In recent years, the acquisition of up-to-date street-level data through easy-to-use and low-cost devices as smarphones, portable sensors and wearable technoogies  has gained significant momentum across various industries and applications. These tools have immense potential to bring about new information and new knowledge in areas where accessing or obtaining up-to-date, reliable and precise data is challenging or limited. Additionally, these tools are crucial to build local capacity and generate an active community of practice around data.

Empowering communities in Central Africa

MindEarth partnered with the World Bank to conduct comprehensive street-level surveys in Brazzaville and Pointe Noire, in the Republic of the Congo, and Kinshasa in the Democratic Republic of the Congo. In Brazzaville, the survey covered the neighborhoods of Moukoundzi and Soukissa, while in Pointe Noire, the areas of Tchiniambi and Mboukou were surveyed. In Kinshasa, our focus was on the districts of Matete, N’Djili, and Lemba. Trained local operators, supported by MindEarth’s team, conducted surveys using a specially designed portable survey kit. 

But beyond data collection, our mission was also to engage local communities of young mappers and spatial analysts and set the basis for the establishment of economically sustainable laboratories dedicated to the generation and maintenance of spatial data.

Mobile mapping made easy with our survey kit and app

MindEarth’s survey kit includes a custom 360° camera, a logging and power unit with an embedded computer, a Global Navigation Satellite System receiver, and long-lasting batteries. The system allows for extensive surveying that can last multiple days without requiring a power source for recharging or external data storage.

Operating the street-view survey kit is made simple for our mappers. Indeed, the kit can be controlled via a dedicated smartphone App, granting full control over the acquisition process.

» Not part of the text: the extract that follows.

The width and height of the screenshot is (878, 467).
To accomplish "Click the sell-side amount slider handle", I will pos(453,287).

Surveying neighbourhoods and cities on foot and wheels

In Kinshasa, we relied on three survey kits, two mounted on a compact vehicle and one installed on a backpack for on-foot surveys. In Brazzaville and Pointe Noire, the survey was carried out entirely on foot using three backpack survey kits.

In each city the aim was to cover roads of all sizes, including arterial roads, local access roads, and to gather data on road materials, conditions, drainage infrastructure, building height and land use, as well as on street-based commercial activities. Local mappers covered a total road network length of 65km in Brazzaville, 41km in Pointe Noire, and 110km in Kinshasa in 4, 3 and 6 days respectively. 

Local knowledge and AI
for accurate feature extraction

AI and local knowledge synergize in our collaborative mapping efforts to extract urban features from street-view panoramic images. 

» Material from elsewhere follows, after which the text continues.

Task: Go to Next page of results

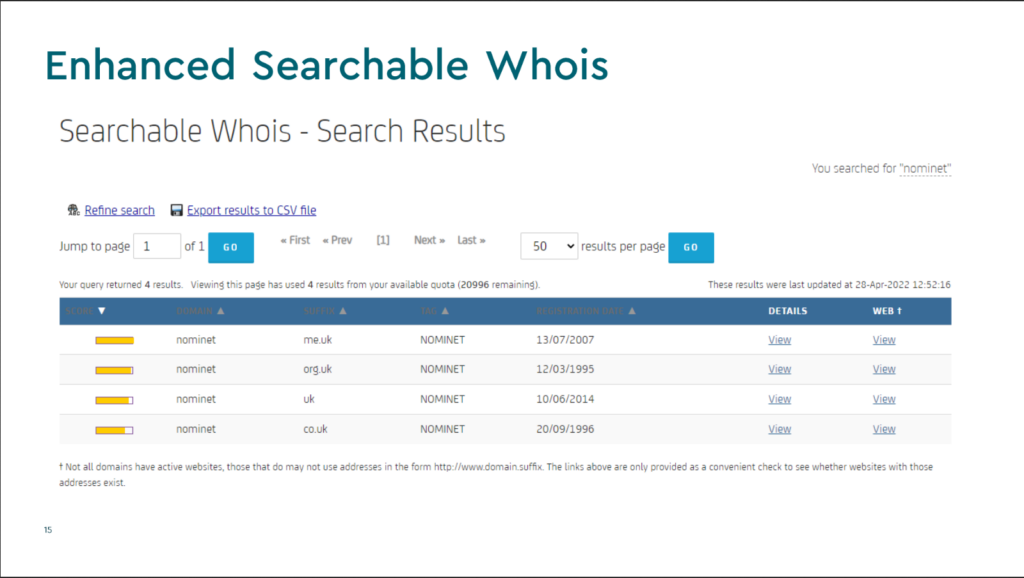Action: [429, 240]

Our cutting-edge AI algorithms enable us to analyze outdoor spaces, including road conditions, infrastructure, drainage systems, and land use. With privacy preservation techniques incorporated, such as blurring faces and cars, data security is ensured. 

This powerful combination of computer vision and local knowledge empowers sustainable planning and development initiatives, facilitating the creation of detailed and reliable maps for informed decision-making.

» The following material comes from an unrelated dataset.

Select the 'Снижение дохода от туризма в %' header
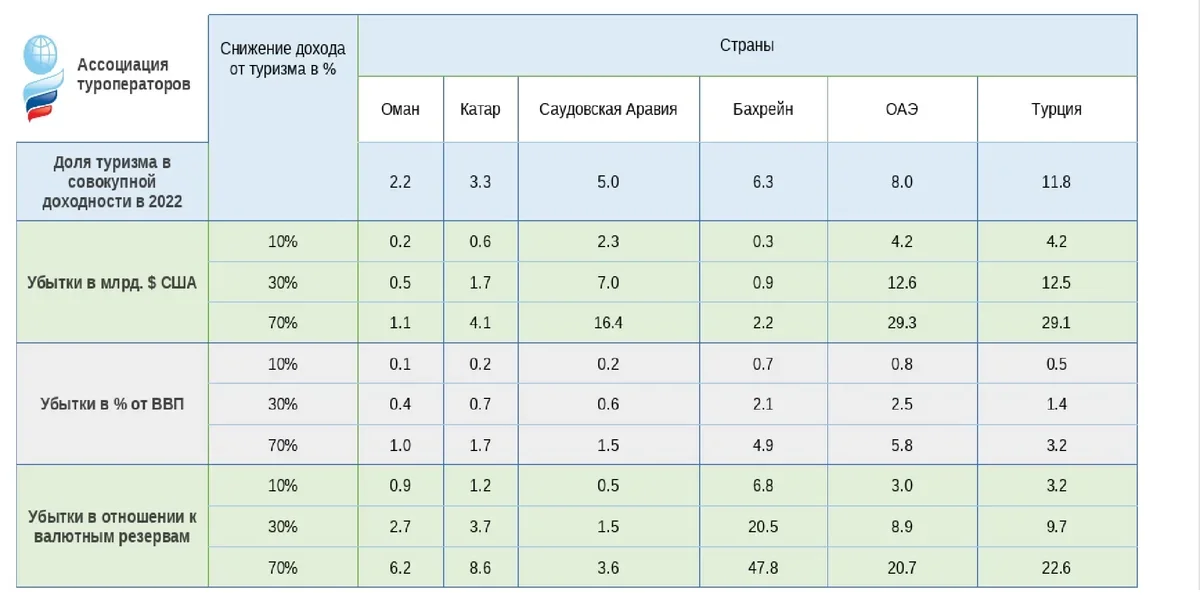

A dedicated training program
for collaborative mapping

Local operators, trained by MindEarth staff, play a vital role in field surveys and image analysis for the collaborative mapping project. Through a comprehensive training program, operators gained theoretical knowledge in GIS and survey technology, as well as practical experience in operating equipment and conducting field surveys. This hands-on approach allowed mappers to apply their newly acquired skills in real-world scenarios, ensuring accurate data collection and analysis. MindEarth's commitment to training and capacity building empowers local communities and fosters sustainable development initiatives.

Crowdmapping in African Cities: Moving Forward

The experiences gained from our projects in Kinshasa, Brazzaville, and Pointe Noire highlighted the advantages of implementing affordable mobile mapping in complex environments like African cities, enabling the generation of accurate, reliable, and comprehensive geo-referenced data, fostering data-driven decision-making, enhancing risk mitigation strategies, and supporting sustainable urban development initiatives. By harnessing the power, knolwledge and support of local communities, students, and young professionals in the mapping and labelling process, our participatory mapping approach contributed to the development of local skills in field survey, data extraction, and GIS science.

The next step is to sustainably retain and empower these skills within the local communities.